WHAT IS BEING ASKED |
Please write out, exactly as given, every line of the entries below up to and including the line with "Given: Click the Publish button".

SOURCE MATERIAL |
┄┄┄┄┄┄

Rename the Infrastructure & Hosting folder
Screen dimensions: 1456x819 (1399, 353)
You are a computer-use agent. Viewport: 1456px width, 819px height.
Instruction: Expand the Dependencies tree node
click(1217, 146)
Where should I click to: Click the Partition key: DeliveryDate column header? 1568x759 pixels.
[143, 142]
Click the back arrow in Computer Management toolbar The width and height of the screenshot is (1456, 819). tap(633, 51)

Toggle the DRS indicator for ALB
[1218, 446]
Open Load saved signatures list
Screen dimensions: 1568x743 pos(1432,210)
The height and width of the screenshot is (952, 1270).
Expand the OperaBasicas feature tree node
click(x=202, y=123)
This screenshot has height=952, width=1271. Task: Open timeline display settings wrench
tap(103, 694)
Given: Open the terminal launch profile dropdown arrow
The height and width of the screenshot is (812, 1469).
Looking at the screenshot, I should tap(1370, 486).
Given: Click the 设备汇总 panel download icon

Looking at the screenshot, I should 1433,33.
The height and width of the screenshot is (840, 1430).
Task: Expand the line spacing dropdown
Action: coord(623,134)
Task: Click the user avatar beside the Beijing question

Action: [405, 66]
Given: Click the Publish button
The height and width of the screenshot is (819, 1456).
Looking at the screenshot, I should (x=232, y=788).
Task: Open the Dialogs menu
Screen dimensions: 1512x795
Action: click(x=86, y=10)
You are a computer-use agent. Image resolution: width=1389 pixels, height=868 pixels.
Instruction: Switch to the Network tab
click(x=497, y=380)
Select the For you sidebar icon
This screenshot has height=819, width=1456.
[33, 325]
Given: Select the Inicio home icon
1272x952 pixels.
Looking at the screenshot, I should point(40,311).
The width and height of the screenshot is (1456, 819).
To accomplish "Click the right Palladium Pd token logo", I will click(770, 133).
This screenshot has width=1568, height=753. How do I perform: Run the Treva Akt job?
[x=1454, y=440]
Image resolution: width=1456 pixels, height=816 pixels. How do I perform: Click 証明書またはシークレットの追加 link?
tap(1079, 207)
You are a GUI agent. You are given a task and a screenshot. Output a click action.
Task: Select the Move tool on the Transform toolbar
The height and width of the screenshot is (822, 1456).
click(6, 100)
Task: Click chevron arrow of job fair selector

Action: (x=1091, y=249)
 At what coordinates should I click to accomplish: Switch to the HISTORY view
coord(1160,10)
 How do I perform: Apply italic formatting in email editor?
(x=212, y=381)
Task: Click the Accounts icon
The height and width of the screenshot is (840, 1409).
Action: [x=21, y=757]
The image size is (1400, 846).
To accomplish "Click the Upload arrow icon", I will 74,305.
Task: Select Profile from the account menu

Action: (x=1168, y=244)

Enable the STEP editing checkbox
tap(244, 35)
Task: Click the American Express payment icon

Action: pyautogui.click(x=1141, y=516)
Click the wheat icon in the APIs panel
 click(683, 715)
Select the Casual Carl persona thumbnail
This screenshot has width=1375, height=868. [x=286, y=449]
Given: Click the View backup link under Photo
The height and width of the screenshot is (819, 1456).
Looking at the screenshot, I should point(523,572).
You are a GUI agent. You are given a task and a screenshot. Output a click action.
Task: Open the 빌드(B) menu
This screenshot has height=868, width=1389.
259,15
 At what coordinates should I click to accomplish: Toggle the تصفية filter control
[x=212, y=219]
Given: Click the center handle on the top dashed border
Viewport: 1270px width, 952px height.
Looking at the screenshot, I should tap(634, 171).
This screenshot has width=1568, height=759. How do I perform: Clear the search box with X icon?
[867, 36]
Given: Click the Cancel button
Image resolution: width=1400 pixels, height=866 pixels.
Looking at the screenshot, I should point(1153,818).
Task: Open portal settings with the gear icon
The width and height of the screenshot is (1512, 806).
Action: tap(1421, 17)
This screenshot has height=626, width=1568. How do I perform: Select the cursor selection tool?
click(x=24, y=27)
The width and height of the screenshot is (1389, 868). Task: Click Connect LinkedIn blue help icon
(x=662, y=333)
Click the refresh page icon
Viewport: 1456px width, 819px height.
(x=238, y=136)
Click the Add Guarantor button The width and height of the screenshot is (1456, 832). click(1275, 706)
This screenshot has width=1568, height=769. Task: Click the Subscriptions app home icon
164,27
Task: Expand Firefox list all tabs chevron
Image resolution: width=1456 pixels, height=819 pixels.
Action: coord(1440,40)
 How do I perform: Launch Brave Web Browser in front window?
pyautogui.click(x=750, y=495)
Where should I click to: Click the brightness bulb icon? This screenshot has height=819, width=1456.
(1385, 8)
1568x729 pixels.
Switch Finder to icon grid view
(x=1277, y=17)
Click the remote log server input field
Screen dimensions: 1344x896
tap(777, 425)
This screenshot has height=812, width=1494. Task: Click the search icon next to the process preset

┄┄┄┄┄┄

RESULT FOR THIS TASK |
Rename the Infrastructure & Hosting folder
Screen dimensions: 1456x819 (1399, 353)
You are a computer-use agent. Viewport: 1456px width, 819px height.
Instruction: Expand the Dependencies tree node
click(1217, 146)
Where should I click to: Click the Partition key: DeliveryDate column header? 1568x759 pixels.
[143, 142]
Click the back arrow in Computer Management toolbar The width and height of the screenshot is (1456, 819). tap(633, 51)

Toggle the DRS indicator for ALB
[1218, 446]
Open Load saved signatures list
Screen dimensions: 1568x743 pos(1432,210)
The height and width of the screenshot is (952, 1270).
Expand the OperaBasicas feature tree node
click(x=202, y=123)
This screenshot has height=952, width=1271. Task: Open timeline display settings wrench
tap(103, 694)
Given: Open the terminal launch profile dropdown arrow
The height and width of the screenshot is (812, 1469).
Looking at the screenshot, I should tap(1370, 486).
Given: Click the 设备汇总 panel download icon

Looking at the screenshot, I should 1433,33.
The height and width of the screenshot is (840, 1430).
Task: Expand the line spacing dropdown
Action: coord(623,134)
Task: Click the user avatar beside the Beijing question

Action: [405, 66]
Given: Click the Publish button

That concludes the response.